If the 1st Circuit Court of Appeals agrees with Tauro's decision, it will go into effect for the seventeen plaintiffs named in Gill. Unfortunately, the ruling applies only to those plaintiffs.
"[W]e think the stay actually provides for married couples around the country who are looking at their own situations and wondering whether the Gill decision allows them to apply for Social Security benefits, for example, or sponsor their spouse for citizenship," Bonauto said. "The answer, even without a stay in Gill, is: no, not yet."
Buseck said that other gay and lesbian couples who are interested in obtaining Social Security and other spousal benefits named in the challenge will have to wait, or file separately. "As far as the Gill case is concerned, everybody else really still has to wait. If the government takes an appeal, then really the fact is that nobody's getting anything yet," he said. "It's probably something that every individual has to consider on every issue and they may want to talk to tax advisers, they may want to talk to their immigration lawyers; everybody potentially has to decide whether they want to file for some benefit or ask to be treated as married for some purpose, so at this point we would anticipate that everybody would be still told no."
The amended judgment released on Aug. 18 includes the specificities surrounding Tauro's ruling in favor of GLAD and the seventeen plaintiffs. "If we lose on appeal, that judgment will be vacated," Buseck said, and the Office of Personnel Management, among other defendants, will not have to change their practices or reimburse the plaintiffs. "But if we win, and without any change in the judgment -- which I don't see there would be any reason -- then once again we have a judgment that's been affirmed by the 1st Circuit Court of Appeals."
If the Court of Appeals affirms Tauro's judgment, the government has the opportunity to ask the Supreme Court to review the ruling. "[W]hen we started this case, we thought this was a case that would not stop at the federal district court level, that it would go on to the United States Court of Appeals, we would get a ruling there, and we understood that if we got a ruling there in our favor, that it became the kind of case that the United States Supreme Court may well decide that it would hear," Buseck said. "Our belief [is] that we have a strong case that we can win in the United States Supreme Court."

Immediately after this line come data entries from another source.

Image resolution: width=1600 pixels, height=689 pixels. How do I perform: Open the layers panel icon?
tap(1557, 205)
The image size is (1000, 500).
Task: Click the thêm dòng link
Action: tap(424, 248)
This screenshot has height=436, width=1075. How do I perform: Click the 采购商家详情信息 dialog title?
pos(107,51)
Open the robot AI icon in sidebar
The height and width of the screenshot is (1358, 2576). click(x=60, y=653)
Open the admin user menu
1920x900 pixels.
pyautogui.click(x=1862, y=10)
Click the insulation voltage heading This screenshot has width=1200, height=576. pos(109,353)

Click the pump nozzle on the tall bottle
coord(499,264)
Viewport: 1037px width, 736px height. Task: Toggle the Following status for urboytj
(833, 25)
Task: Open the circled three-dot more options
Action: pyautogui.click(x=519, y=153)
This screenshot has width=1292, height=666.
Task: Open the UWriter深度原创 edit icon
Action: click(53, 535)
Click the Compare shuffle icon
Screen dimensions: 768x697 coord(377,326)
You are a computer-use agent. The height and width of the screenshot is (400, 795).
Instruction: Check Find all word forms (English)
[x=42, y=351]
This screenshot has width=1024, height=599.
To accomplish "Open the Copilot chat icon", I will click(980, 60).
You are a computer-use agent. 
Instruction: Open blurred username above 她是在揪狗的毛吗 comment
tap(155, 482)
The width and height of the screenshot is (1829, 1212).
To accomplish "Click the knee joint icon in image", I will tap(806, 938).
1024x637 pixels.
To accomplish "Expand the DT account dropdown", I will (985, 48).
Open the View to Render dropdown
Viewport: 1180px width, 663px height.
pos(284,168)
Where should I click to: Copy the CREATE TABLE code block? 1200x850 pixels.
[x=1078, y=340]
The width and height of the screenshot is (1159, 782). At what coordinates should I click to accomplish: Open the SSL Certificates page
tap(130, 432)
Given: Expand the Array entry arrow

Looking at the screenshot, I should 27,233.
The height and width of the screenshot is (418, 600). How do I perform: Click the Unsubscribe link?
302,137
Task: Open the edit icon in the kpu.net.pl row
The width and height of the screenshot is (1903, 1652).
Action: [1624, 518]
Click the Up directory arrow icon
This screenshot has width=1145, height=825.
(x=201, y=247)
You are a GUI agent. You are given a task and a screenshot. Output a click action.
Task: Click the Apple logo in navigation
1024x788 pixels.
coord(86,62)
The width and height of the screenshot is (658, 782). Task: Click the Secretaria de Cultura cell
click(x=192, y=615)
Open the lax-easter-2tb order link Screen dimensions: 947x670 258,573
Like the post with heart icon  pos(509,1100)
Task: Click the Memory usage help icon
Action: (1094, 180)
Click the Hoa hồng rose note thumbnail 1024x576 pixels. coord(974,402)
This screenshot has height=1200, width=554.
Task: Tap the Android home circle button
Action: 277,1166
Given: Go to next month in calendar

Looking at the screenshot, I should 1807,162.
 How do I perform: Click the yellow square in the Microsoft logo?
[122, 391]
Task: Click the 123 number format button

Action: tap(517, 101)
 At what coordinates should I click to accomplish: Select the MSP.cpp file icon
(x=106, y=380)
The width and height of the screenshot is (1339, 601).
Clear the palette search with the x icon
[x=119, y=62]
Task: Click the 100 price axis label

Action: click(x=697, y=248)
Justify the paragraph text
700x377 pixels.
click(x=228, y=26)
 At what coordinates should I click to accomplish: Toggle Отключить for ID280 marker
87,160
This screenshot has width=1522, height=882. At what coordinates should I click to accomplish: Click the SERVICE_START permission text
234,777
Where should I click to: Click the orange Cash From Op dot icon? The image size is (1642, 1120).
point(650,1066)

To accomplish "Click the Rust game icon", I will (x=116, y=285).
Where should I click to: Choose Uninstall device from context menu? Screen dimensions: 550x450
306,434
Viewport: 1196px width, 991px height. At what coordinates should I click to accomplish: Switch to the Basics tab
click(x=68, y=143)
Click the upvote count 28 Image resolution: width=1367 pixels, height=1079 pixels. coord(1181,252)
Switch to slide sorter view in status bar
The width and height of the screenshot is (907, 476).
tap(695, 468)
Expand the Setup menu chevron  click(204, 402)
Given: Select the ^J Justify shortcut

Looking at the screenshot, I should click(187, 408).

A victory in the Supreme Court wouldn't immediately render Section 3 of the Defense of Marriage Act entirely moot; it would strip aspects of its legality for the seventeen plaintiffs named in Gill and, Buseck thinks, ultimately be stricken. "The question would be, what justification would there be for its application in any of the other myriad ways DOMA Section 3 impacts federal law in relation to legally married same-sex couples?" he asked. "We would think that the ultimate effect, not legally the result of a victory per se, but the victory itself plus what it would mean and what its logical consequence would be that DOMA Section 3 should end up being ineffective completely."
The Department of Justice must decide whether or not to file an appeal by Oct. 17 of this year.